ONGC has seen incurring losses on the 65 million standard cubic meters per day of gas it produces from domestic fields shortly after the government in November 2014 introduced a new gas pricing formula that had “inherent limitations” as it was based on pricing hubs of gas surplus countries such as the US, Canada, and Russia.
The current USD 2.39 per mmBtu rate is the lowest in more than a decade.
Sources said ONGC in a recent communique to the government has stated that the break-even price to produce gas from new discoveries was in the range of USD 5-9 per mmBtu.
In previous years, loss from the gas segment was getting offset from the gain from the oil business. But with oil business itself coming under severe strain due to a sharp slump in benchmark prices, it has become difficult for the company to meet even the operating expenses, they said.

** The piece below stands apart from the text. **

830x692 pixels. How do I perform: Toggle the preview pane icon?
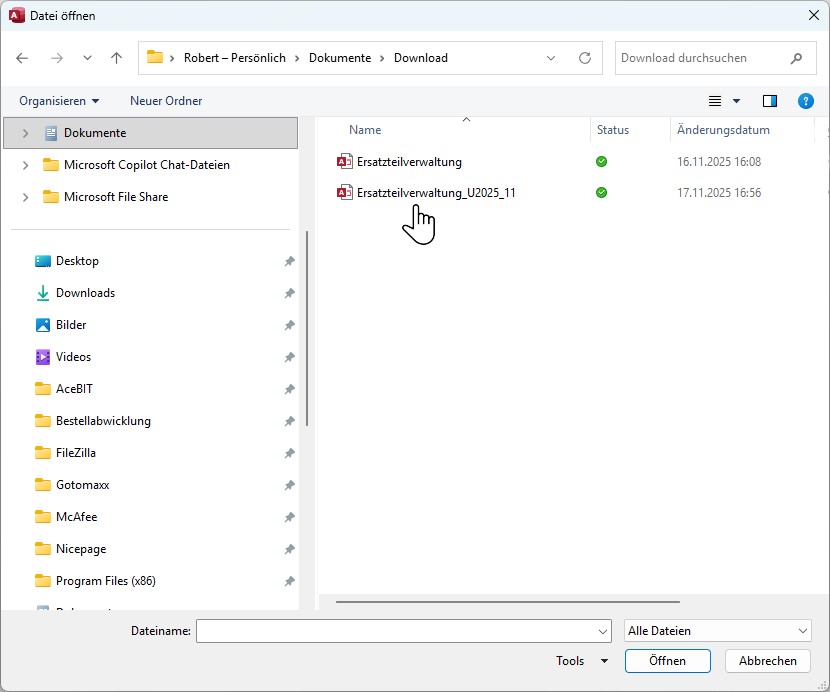pos(769,101)

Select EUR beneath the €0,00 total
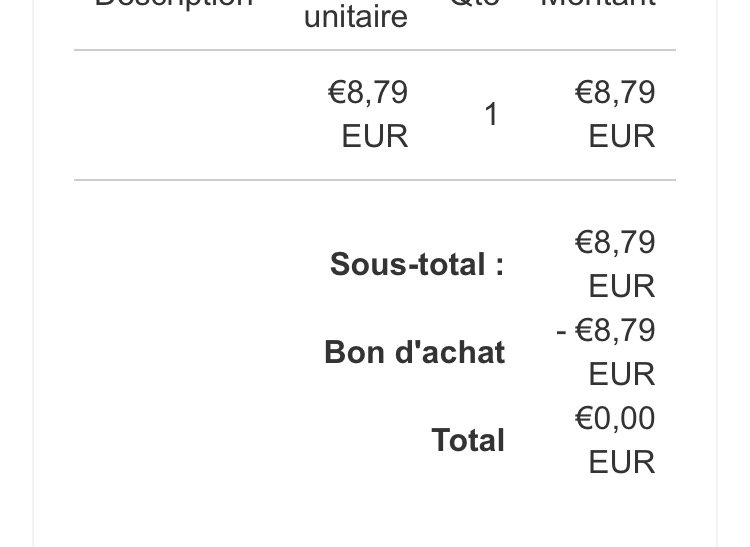tap(622, 462)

In May 2010, the government had raised the rate of gas sold to power and fertilizer firms from USD 1.79 per mmBtu to USD 4.20.
ONGC and Oil India Limited (OIL) got USD 3.818 per mmBtu price for the gas they produced from fields given to them on nomination basis and after adding 10 per cent royalty, the fuel cost USD 4.20 per mmBtu for consumers.
The Congress-led UPA had approved a new pricing formula for implementation in 2014 that would have raised the rates but the BJP-led government scrapped it and brought a new formula.
The new formula takes into account the volume-weighted annual average of the prices prevailing in Henry Hub (US), National Balancing Point (the UK), Alberta (Canada), and Russia with a lag of one-quarter.
The rates at the first revision, using the new formula, came to USD 5.05 but in the subsequent six-monthly reviews kept falling till they touched USD 2.48 for April 2017 to September 2017 period.
Subsequently, they rose to USD 3.69 in April 2019 to September 2019 before being cut by 12.5 per cent in October 2019 to USD 3.23.